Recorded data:

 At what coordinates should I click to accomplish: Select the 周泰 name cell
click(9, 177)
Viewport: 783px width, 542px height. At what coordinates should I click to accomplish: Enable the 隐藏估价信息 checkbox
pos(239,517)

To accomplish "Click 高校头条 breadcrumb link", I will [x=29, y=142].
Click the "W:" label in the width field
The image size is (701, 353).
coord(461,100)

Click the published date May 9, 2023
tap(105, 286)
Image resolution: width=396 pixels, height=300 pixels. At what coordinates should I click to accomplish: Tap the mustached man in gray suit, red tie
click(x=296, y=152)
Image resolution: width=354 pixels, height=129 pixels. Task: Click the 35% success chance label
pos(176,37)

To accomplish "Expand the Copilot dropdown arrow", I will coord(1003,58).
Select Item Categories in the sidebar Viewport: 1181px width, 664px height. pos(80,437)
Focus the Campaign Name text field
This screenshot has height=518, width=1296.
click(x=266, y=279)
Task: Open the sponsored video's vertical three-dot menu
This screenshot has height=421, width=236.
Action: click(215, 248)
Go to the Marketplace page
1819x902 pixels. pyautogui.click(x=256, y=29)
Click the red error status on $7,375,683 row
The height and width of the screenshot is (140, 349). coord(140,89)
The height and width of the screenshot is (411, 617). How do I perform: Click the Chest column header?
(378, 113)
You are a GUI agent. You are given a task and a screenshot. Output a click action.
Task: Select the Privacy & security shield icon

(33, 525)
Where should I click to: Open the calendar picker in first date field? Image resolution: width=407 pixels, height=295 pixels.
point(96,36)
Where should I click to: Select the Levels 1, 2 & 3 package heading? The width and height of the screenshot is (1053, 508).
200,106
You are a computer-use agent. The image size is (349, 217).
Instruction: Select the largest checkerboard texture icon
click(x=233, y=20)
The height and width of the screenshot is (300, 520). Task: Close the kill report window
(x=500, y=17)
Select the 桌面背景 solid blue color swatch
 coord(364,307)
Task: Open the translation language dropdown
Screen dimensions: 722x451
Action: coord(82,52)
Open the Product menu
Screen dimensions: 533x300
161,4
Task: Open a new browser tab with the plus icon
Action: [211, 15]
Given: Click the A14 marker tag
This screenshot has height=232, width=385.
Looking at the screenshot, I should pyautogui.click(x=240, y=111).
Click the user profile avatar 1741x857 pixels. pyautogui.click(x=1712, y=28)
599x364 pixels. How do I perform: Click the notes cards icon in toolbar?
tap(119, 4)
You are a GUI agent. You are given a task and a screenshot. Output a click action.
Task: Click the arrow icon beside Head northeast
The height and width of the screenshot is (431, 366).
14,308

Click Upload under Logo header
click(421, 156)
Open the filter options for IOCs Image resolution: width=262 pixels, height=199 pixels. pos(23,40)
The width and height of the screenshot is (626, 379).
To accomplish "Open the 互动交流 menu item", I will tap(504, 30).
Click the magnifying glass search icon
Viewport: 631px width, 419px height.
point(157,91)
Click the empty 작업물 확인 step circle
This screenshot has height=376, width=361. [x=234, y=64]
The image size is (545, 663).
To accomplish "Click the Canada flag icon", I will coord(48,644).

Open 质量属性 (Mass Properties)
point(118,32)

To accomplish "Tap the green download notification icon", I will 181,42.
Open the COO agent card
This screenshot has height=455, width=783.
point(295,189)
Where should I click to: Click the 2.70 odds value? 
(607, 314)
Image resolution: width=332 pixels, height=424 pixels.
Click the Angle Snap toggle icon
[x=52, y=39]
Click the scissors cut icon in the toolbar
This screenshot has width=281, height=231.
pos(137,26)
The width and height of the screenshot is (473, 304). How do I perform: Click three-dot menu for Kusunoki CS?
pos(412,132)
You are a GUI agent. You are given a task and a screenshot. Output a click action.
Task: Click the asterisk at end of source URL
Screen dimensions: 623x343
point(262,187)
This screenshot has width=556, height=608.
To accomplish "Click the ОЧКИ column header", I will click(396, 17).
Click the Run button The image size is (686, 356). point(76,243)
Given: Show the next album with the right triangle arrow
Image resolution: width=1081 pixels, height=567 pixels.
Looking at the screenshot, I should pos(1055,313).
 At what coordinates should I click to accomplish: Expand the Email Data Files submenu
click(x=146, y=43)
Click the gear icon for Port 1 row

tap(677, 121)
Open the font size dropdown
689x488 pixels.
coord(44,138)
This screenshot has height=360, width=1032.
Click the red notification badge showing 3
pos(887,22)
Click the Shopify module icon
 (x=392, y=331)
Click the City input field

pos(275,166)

• [WHAT TO PRODUCE]
Output all of the data again, exactly.

• [RESULT OF THE EXERCISE]
 At what coordinates should I click to accomplish: Select the 周泰 name cell
click(9, 177)
Viewport: 783px width, 542px height. At what coordinates should I click to accomplish: Enable the 隐藏估价信息 checkbox
pos(239,517)

To accomplish "Click 高校头条 breadcrumb link", I will [x=29, y=142].
Click the "W:" label in the width field
The image size is (701, 353).
coord(461,100)

Click the published date May 9, 2023
tap(105, 286)
Image resolution: width=396 pixels, height=300 pixels. At what coordinates should I click to accomplish: Tap the mustached man in gray suit, red tie
click(x=296, y=152)
Image resolution: width=354 pixels, height=129 pixels. Task: Click the 35% success chance label
pos(176,37)

To accomplish "Expand the Copilot dropdown arrow", I will coord(1003,58).
Select Item Categories in the sidebar Viewport: 1181px width, 664px height. pos(80,437)
Focus the Campaign Name text field
This screenshot has height=518, width=1296.
click(x=266, y=279)
Task: Open the sponsored video's vertical three-dot menu
This screenshot has height=421, width=236.
Action: click(215, 248)
Go to the Marketplace page
1819x902 pixels. pyautogui.click(x=256, y=29)
Click the red error status on $7,375,683 row
The height and width of the screenshot is (140, 349). coord(140,89)
The height and width of the screenshot is (411, 617). How do I perform: Click the Chest column header?
(378, 113)
You are a GUI agent. You are given a task and a screenshot. Output a click action.
Task: Select the Privacy & security shield icon

(33, 525)
Where should I click to: Open the calendar picker in first date field? Image resolution: width=407 pixels, height=295 pixels.
point(96,36)
Where should I click to: Select the Levels 1, 2 & 3 package heading? The width and height of the screenshot is (1053, 508).
200,106
You are a computer-use agent. The image size is (349, 217).
Instruction: Select the largest checkerboard texture icon
click(x=233, y=20)
The height and width of the screenshot is (300, 520). Task: Close the kill report window
(x=500, y=17)
Select the 桌面背景 solid blue color swatch
 coord(364,307)
Task: Open the translation language dropdown
Screen dimensions: 722x451
Action: coord(82,52)
Open the Product menu
Screen dimensions: 533x300
161,4
Task: Open a new browser tab with the plus icon
Action: [211, 15]
Given: Click the A14 marker tag
This screenshot has height=232, width=385.
Looking at the screenshot, I should pyautogui.click(x=240, y=111).
Click the user profile avatar 1741x857 pixels. pyautogui.click(x=1712, y=28)
599x364 pixels. How do I perform: Click the notes cards icon in toolbar?
tap(119, 4)
You are a GUI agent. You are given a task and a screenshot. Output a click action.
Task: Click the arrow icon beside Head northeast
The height and width of the screenshot is (431, 366).
14,308

Click Upload under Logo header
click(421, 156)
Open the filter options for IOCs Image resolution: width=262 pixels, height=199 pixels. pos(23,40)
The width and height of the screenshot is (626, 379).
To accomplish "Open the 互动交流 menu item", I will tap(504, 30).
Click the magnifying glass search icon
Viewport: 631px width, 419px height.
point(157,91)
Click the empty 작업물 확인 step circle
This screenshot has height=376, width=361. [x=234, y=64]
The image size is (545, 663).
To accomplish "Click the Canada flag icon", I will coord(48,644).

Open 质量属性 (Mass Properties)
point(118,32)

To accomplish "Tap the green download notification icon", I will 181,42.
Open the COO agent card
This screenshot has height=455, width=783.
point(295,189)
Where should I click to: Click the 2.70 odds value? 
(607, 314)
Image resolution: width=332 pixels, height=424 pixels.
Click the Angle Snap toggle icon
[x=52, y=39]
Click the scissors cut icon in the toolbar
This screenshot has width=281, height=231.
pos(137,26)
The width and height of the screenshot is (473, 304). How do I perform: Click three-dot menu for Kusunoki CS?
pos(412,132)
You are a GUI agent. You are given a task and a screenshot. Output a click action.
Task: Click the asterisk at end of source URL
Screen dimensions: 623x343
point(262,187)
This screenshot has width=556, height=608.
To accomplish "Click the ОЧКИ column header", I will click(396, 17).
Click the Run button The image size is (686, 356). point(76,243)
Given: Show the next album with the right triangle arrow
Image resolution: width=1081 pixels, height=567 pixels.
Looking at the screenshot, I should pos(1055,313).
 At what coordinates should I click to accomplish: Expand the Email Data Files submenu
click(x=146, y=43)
Click the gear icon for Port 1 row

tap(677, 121)
Open the font size dropdown
689x488 pixels.
coord(44,138)
This screenshot has height=360, width=1032.
Click the red notification badge showing 3
pos(887,22)
Click the Shopify module icon
 (x=392, y=331)
Click the City input field

pos(275,166)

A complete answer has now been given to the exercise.